# INSTRUCTIONS TO FOLLOW
From the line containing "Given: Remove the I1 label from MiddleName" down to the last line of the entries, print each line exactly and leave the pictures out.

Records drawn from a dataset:
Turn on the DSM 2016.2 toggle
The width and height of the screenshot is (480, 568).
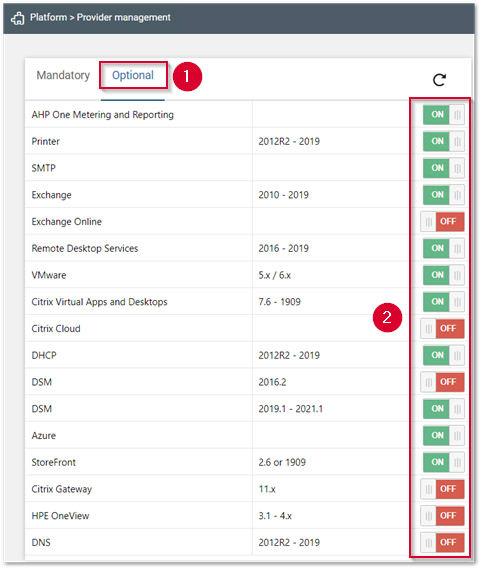pyautogui.click(x=442, y=382)
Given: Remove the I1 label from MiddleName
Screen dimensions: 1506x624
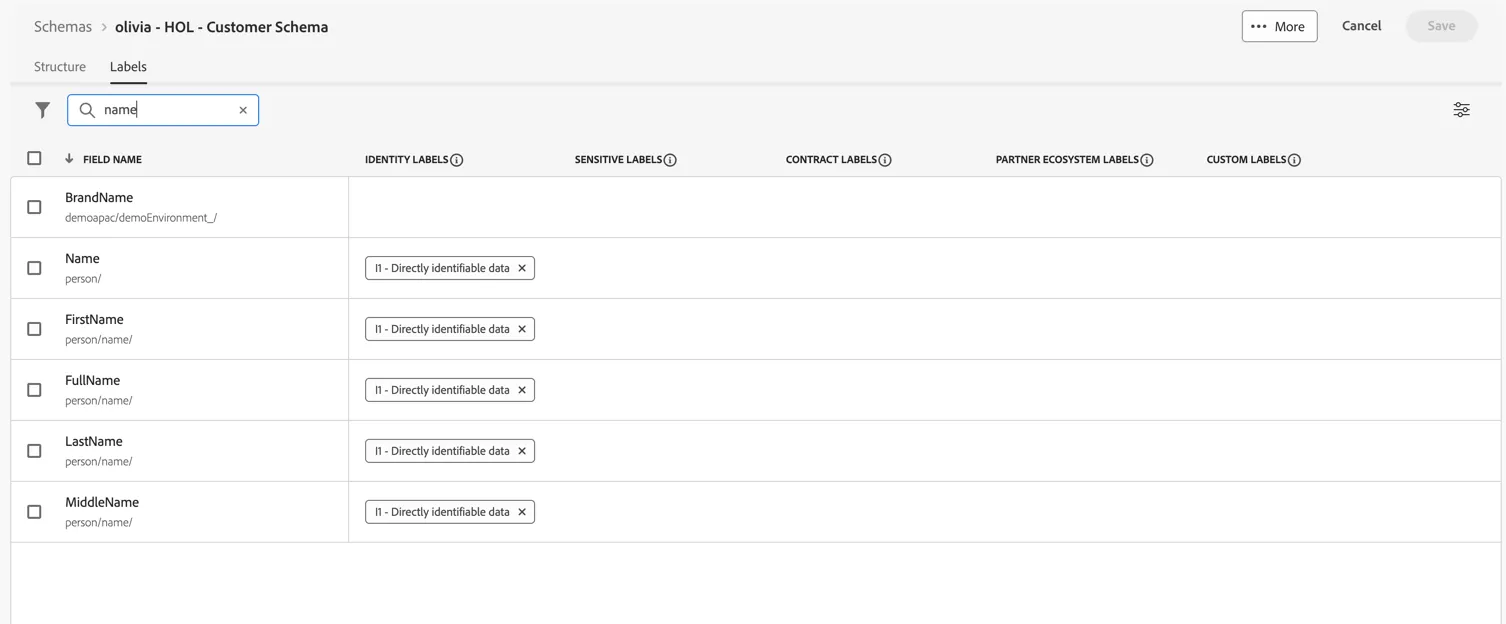Looking at the screenshot, I should point(522,512).
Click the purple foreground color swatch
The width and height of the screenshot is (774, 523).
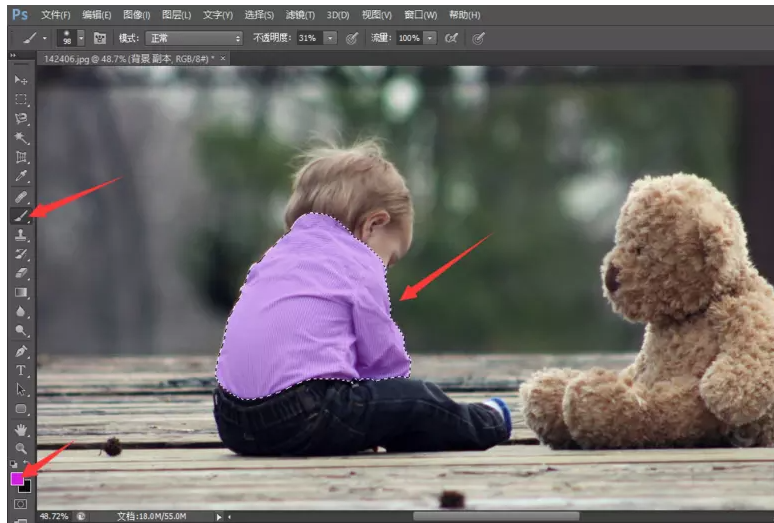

# TASK SOLUTION
Given: Remove the I1 label from MiddleName
Screen dimensions: 1506x624
Looking at the screenshot, I should point(522,512).
Click the purple foreground color swatch
The width and height of the screenshot is (774, 523).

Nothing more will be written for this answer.